- **What you need to do**
Rescale the records starting at the line containing "Viewport: 621px width, 448px" and ending at the line containing "pyautogui.click(x=425, y=436)". Write out all of their text again, multiplying each coordinate in the answers by 0.55 and rounding to a whole number (halves round up), leave every other number unchanged, omit the pictures, and return only those lines.

- **Listed entries**
####

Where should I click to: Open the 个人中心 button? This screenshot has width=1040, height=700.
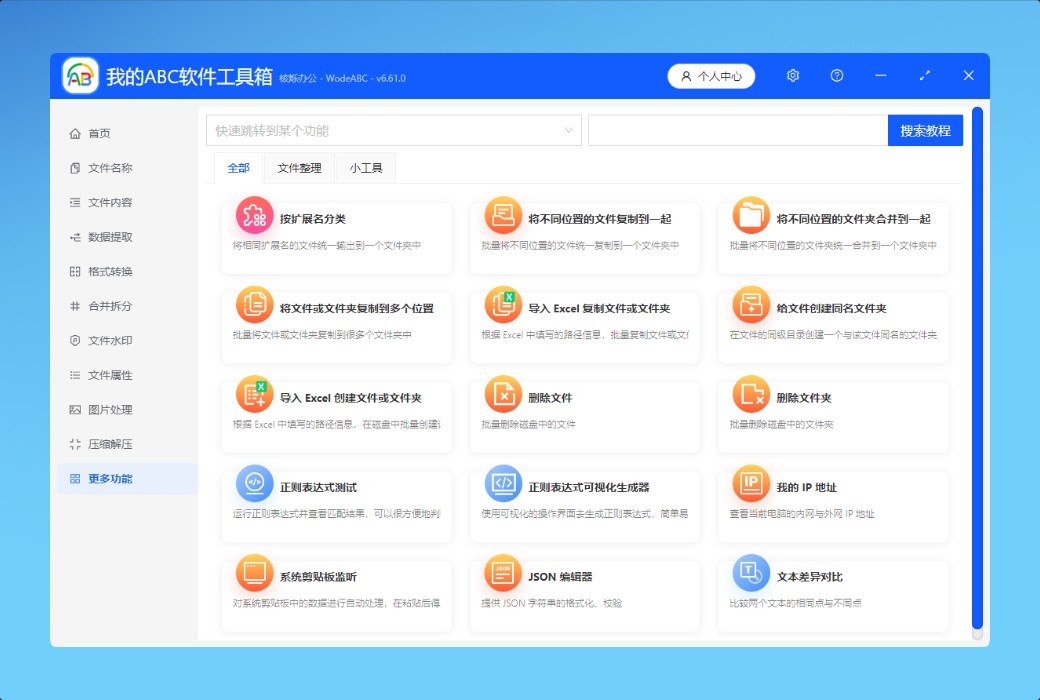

####

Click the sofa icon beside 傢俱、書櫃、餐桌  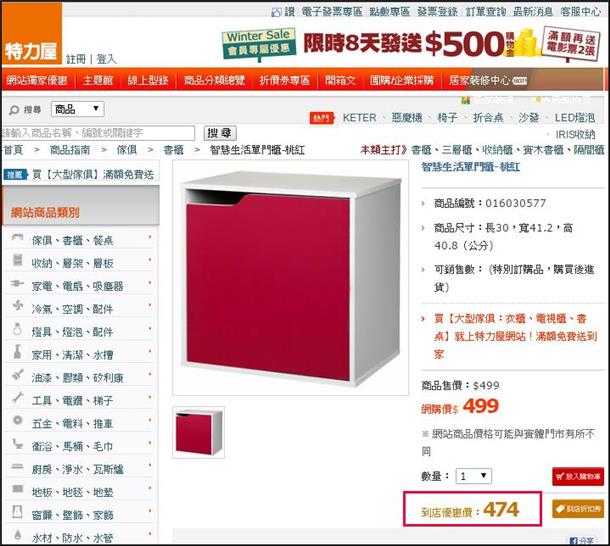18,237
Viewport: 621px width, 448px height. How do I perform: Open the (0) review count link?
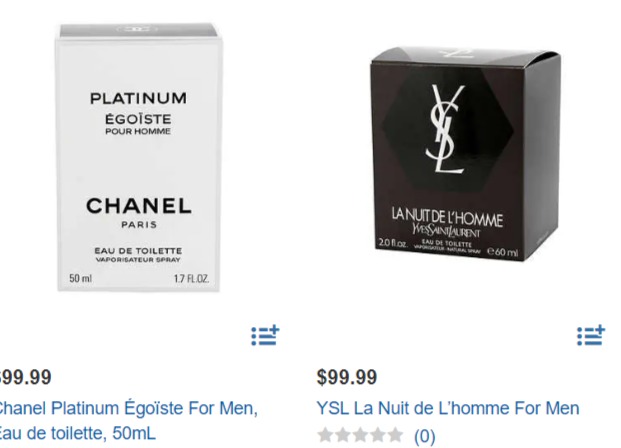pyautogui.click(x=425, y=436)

####

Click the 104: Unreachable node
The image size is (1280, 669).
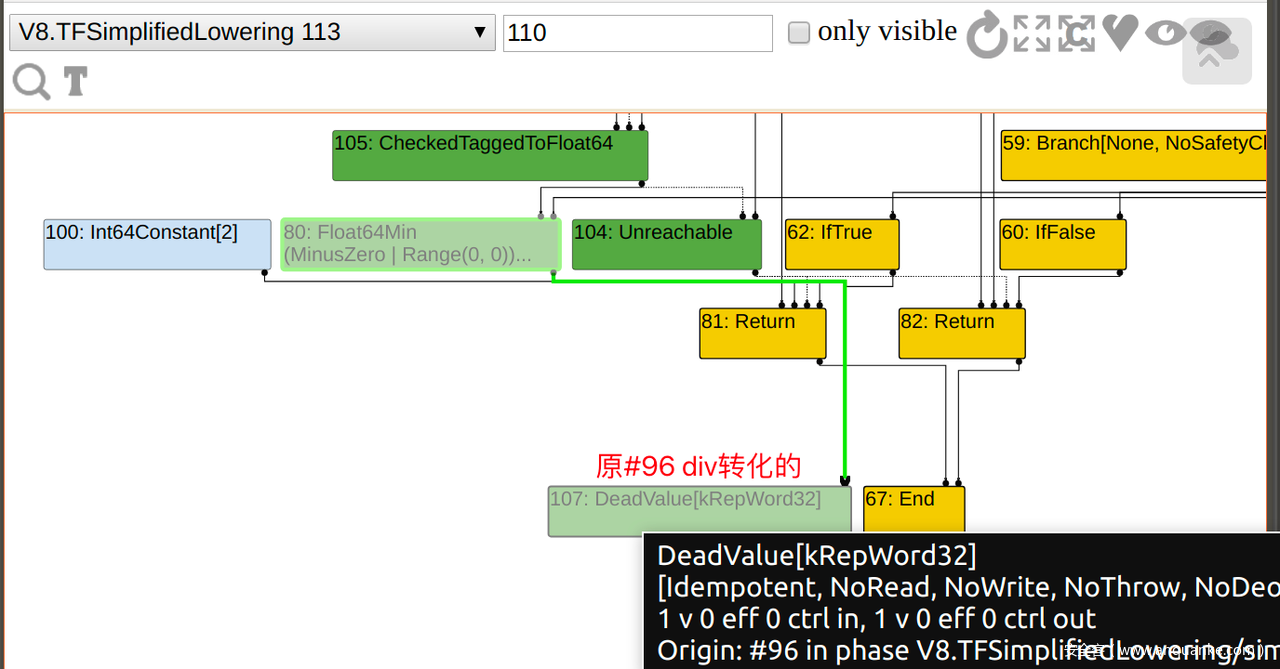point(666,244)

####

- **In response**
Viewport: 621px width, 448px height. How do I perform: Open the (0) review count link?
pyautogui.click(x=234, y=240)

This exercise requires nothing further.